Com a contusão de Pelé na Copa de 62, Garrincha incorporou a camisa 10 ao seu 7 e levou o Brasil ao título. Afinal, gênio que é gênio não fica preso a esta ou aquela característica. Se preciso, como estamos falando ao longo de todo o texto, o verdadeiro mito não titubeará e fará dos gols o instrumento necessário para levar o caneco.
O passo final para a glória
Assim como Garrincha, Neymar teve que incorporar nesta Libertadores acamisa 10 de Ganso (menos pesada que a de Pelé, claro). Foi exatamente esta maturidade que assumiu para liderar o time que me fez colocar no papel estes pensamentos.
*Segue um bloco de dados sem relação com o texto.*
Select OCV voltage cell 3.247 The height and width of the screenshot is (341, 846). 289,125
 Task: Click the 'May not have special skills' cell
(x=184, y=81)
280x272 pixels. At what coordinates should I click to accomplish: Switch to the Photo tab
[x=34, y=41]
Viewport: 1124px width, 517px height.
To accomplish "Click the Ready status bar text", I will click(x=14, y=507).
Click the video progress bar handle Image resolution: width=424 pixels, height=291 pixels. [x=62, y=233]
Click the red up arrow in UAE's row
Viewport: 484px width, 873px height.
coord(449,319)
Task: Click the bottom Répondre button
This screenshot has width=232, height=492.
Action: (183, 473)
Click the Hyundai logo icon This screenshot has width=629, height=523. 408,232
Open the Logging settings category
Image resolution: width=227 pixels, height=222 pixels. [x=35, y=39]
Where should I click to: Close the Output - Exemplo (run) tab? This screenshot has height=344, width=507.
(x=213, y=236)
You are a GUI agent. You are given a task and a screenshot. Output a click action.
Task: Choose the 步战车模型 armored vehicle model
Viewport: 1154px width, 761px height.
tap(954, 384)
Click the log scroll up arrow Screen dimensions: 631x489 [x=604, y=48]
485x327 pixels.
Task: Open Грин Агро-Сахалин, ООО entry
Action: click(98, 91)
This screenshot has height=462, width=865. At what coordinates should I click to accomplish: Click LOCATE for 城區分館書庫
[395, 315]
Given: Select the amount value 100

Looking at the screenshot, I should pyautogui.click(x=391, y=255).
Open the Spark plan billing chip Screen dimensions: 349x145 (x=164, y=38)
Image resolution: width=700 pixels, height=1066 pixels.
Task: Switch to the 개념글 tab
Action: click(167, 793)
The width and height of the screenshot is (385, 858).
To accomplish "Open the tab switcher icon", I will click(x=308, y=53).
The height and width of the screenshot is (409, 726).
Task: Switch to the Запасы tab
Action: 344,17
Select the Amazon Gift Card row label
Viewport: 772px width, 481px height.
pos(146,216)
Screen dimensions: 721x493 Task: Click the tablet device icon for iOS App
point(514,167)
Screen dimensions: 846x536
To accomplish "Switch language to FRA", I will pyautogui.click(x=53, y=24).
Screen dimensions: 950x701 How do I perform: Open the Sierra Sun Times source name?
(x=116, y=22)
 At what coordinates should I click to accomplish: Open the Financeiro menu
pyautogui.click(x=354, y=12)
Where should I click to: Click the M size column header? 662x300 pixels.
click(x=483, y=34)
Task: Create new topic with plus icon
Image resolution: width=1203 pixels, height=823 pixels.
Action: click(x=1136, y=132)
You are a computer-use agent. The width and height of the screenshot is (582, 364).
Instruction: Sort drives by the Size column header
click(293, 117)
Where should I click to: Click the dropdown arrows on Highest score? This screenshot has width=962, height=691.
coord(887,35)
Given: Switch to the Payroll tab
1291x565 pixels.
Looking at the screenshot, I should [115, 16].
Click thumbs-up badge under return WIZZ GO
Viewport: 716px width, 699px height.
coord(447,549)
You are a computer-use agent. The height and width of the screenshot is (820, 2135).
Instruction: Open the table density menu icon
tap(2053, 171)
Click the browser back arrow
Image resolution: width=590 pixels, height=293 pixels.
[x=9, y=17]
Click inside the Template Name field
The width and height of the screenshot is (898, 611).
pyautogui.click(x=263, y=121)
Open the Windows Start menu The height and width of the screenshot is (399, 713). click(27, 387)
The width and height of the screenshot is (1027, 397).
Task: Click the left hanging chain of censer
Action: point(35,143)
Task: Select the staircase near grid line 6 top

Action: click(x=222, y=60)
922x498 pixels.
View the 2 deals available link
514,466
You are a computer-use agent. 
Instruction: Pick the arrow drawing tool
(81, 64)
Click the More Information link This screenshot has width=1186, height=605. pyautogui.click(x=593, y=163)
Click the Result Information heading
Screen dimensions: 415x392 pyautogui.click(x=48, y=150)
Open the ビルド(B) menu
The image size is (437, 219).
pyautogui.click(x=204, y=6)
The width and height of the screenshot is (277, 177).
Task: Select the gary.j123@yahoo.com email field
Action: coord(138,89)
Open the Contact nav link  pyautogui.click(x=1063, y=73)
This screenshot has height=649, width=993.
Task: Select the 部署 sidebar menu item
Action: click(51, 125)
O jovem portou-se como um verdadeiro adulto, saiu da cara do gol para encarar a marcação e carregar o time nas costas. Hoje, sua maturidade já se reflete na atitude em campo, caindo menos, sendo mais objetivo e aguentando a porrada.
Se Neymar vai se tornar o maior de todos os tempos ou do seu tempo, só o tempo dirá. E, principalmente, o maior desafio que tanto ele quanto Messi têm pela frente: a Copa do Mundo. Sorte a nossa de tê-los em nosso tempo. E daqui vinte anos estaremos contando belas histórias a nossos filhos e netos.